## SOURCE EXTRACT
◆ ◆ ◆ ◆ ◆ ◆ ◆

I am a physics Ph. D student, but my research must be done on supercomputers (specifically Titan), so I am taking a graduate computer science course in parallel programming. I haven't had really any prior "formal" training in computer science so that analysing performance seems a bit out of my depth.
As Mr Mike said, you're limited to 1 or 2 threads per core at best (2 threads on a single core will only be interesting if the threads are sometimes waiting for I/O), thus anything between 1 (on older computers) and 16 (on some i7).

Beside the thread handling overhead, also keep in mind that each core will use its own cache, and if they're working on the same data, you may increase the RAM accesses (each cores need to get the same data) and thus slowing the process. Avoid especially writes that could invalidate caching...

With parallelism over multiple machines, the data transfers between the machines can sometimes nullify or worsen your computation time...
 

luoapp

Member
I did a straightforward implementation of pthreads for a double-prec general matrix multiplication algorithm. For having 10 threads, the program is a bit faster than doing it without threading as I'd expect. However, after increasing the thread size to 20, the performance is on par (if not slightly worse) than no threading. I don't quite understand why adding more threads seems to be slower than not having any threads at all.

I am a physics Ph. D student, but my research must be done on supercomputers (specifically Titan), so I am taking a graduate computer science course in parallel programming. I haven't had really any prior "formal" training in computer science so that analysing performance seems a bit out of my depth.

◆ ◆ ◆ ◆ ◆ ◆ ◆

[Saved data entries]
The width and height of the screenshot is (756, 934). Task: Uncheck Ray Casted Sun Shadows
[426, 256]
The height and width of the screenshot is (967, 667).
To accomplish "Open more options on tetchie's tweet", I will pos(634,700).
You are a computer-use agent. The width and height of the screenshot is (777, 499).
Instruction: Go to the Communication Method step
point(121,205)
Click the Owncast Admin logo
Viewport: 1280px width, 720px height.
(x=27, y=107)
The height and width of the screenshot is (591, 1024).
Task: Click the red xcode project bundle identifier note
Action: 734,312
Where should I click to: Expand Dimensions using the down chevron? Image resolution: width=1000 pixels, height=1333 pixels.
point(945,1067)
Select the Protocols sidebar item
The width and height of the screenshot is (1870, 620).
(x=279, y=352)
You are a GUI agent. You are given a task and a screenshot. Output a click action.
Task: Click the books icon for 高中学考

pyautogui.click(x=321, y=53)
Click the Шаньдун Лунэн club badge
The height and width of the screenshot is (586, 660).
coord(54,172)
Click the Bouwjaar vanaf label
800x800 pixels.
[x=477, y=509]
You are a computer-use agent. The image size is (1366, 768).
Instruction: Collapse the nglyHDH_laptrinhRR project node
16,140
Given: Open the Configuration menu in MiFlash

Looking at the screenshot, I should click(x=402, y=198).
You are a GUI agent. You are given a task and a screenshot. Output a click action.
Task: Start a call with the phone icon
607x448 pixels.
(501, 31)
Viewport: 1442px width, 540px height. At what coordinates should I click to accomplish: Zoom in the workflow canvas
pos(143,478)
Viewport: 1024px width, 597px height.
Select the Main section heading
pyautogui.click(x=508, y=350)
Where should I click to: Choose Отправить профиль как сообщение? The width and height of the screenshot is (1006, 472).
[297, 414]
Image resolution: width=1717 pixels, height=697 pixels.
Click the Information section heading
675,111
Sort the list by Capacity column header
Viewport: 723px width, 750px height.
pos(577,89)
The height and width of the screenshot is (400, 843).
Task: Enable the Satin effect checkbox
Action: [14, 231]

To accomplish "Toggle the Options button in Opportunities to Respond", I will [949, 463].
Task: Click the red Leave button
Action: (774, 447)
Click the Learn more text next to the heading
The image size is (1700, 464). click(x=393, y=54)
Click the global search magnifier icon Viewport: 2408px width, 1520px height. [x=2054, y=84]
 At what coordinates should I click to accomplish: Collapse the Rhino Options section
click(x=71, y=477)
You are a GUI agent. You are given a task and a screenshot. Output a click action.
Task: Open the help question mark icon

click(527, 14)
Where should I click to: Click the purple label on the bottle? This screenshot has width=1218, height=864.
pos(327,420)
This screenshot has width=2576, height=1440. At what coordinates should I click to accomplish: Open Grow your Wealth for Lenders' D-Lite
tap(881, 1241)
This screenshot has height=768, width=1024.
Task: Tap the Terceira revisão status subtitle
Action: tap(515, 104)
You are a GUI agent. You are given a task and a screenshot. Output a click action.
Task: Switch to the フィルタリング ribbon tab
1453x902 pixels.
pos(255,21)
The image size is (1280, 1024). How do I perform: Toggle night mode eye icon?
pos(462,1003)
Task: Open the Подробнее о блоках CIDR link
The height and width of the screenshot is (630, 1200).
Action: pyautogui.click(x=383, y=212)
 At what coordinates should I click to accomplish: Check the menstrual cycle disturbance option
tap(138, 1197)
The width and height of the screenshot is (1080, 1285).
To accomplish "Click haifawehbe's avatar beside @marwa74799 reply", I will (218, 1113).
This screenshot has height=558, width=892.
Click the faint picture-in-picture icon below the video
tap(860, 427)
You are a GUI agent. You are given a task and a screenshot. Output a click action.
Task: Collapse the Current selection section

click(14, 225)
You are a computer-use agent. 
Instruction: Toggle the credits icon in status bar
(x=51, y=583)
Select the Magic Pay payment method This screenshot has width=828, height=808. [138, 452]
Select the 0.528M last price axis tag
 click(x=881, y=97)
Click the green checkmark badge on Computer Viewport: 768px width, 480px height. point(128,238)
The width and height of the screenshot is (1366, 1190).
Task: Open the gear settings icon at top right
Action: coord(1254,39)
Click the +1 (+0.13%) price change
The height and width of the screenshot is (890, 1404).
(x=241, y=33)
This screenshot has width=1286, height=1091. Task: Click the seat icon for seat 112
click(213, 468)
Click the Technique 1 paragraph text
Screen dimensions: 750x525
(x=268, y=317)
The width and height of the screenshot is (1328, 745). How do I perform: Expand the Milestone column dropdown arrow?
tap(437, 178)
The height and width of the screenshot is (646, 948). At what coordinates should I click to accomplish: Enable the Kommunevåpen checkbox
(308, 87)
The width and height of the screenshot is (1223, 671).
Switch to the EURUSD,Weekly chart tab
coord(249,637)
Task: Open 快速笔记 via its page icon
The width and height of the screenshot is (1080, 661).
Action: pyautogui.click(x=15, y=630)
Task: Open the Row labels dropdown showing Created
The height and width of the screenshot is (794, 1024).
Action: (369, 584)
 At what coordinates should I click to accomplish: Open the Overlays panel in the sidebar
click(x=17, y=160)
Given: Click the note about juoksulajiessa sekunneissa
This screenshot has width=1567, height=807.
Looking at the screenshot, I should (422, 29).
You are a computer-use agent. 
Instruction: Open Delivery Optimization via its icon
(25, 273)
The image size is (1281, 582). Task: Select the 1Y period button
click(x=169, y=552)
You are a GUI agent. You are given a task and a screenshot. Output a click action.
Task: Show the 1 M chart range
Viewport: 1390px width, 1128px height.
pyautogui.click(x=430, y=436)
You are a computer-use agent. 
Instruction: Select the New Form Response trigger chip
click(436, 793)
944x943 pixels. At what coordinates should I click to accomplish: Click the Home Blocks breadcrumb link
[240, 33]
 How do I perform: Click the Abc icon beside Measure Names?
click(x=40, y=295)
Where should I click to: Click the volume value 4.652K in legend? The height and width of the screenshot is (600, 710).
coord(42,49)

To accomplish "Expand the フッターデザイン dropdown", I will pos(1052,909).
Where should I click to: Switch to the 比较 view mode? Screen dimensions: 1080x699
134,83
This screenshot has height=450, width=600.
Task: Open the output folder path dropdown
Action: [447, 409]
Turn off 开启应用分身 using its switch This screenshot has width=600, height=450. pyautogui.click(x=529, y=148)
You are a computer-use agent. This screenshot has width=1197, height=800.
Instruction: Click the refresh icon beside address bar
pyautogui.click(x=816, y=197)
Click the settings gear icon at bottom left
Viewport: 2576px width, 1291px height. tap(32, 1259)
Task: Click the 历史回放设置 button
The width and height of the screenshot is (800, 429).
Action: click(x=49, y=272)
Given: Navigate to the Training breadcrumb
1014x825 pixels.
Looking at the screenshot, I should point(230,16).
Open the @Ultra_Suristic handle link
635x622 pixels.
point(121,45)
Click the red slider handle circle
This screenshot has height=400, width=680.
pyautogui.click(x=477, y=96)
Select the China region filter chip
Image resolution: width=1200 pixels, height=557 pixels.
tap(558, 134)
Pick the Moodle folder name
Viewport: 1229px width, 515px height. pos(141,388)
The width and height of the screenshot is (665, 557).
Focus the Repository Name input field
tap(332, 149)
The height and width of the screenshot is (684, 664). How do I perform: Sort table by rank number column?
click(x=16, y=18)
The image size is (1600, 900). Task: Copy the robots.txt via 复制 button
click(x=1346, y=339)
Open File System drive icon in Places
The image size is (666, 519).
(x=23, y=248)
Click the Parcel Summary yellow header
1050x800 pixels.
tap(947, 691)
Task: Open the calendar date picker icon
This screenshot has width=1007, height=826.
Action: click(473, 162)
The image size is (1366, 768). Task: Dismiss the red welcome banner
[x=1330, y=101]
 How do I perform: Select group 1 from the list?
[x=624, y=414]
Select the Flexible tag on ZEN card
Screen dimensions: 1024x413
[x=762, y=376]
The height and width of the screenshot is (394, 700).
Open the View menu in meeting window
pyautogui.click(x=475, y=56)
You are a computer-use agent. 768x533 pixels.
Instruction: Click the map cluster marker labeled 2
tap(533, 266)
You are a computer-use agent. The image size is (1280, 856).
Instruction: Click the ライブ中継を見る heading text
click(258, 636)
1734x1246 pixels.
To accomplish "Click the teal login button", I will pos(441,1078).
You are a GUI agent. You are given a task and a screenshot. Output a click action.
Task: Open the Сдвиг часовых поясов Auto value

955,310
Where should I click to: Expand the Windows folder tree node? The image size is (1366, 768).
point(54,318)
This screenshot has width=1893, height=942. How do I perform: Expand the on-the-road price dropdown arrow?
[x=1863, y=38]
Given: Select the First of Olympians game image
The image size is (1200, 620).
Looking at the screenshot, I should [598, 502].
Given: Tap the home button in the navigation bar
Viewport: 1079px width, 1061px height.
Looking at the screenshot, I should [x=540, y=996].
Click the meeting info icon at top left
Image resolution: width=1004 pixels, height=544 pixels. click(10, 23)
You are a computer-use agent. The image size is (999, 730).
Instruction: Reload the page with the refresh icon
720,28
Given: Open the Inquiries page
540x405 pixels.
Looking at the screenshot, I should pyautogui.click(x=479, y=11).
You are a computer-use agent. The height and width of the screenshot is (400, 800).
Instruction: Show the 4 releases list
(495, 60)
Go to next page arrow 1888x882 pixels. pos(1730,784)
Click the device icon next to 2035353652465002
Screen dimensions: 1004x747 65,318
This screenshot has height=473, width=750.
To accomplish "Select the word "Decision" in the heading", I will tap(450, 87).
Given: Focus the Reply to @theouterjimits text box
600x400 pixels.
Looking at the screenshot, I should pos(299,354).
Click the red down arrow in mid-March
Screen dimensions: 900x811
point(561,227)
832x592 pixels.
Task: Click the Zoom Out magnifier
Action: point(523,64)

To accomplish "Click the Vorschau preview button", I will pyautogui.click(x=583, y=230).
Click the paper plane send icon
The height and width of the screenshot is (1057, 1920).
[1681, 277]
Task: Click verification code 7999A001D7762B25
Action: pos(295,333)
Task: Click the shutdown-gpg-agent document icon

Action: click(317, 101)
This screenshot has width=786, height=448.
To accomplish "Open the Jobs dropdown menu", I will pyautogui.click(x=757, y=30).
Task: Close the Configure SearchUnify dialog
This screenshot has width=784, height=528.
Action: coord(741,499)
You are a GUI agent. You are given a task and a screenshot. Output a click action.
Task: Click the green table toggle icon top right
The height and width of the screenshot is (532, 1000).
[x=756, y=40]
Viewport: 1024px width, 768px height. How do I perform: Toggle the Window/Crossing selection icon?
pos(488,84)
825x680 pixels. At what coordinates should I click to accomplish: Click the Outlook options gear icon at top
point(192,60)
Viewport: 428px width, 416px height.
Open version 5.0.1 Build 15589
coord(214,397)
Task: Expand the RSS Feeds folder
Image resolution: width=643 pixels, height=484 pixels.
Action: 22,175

◆ ◆ ◆ ◆ ◆ ◆ ◆

## TASKS FOR THIS EXERCISE
A. In the forum thread on thread performance, which supercomputer must the student's research be done on?
B. From the forum thread on thread performance, return the passage that begins at the words "Beside the thread" and stops after "could invalidate caching...".
None of the saved data is needed here.

## ANSWERS TO THE PROBLEMS
A. Titan

B.
Beside the thread handling overhead, also keep in mind that each core will use its own cache, and if they're working on the same data, you may increase the RAM accesses (each cores need to get the same data) and thus slowing the process. Avoid especially writes that could invalidate caching...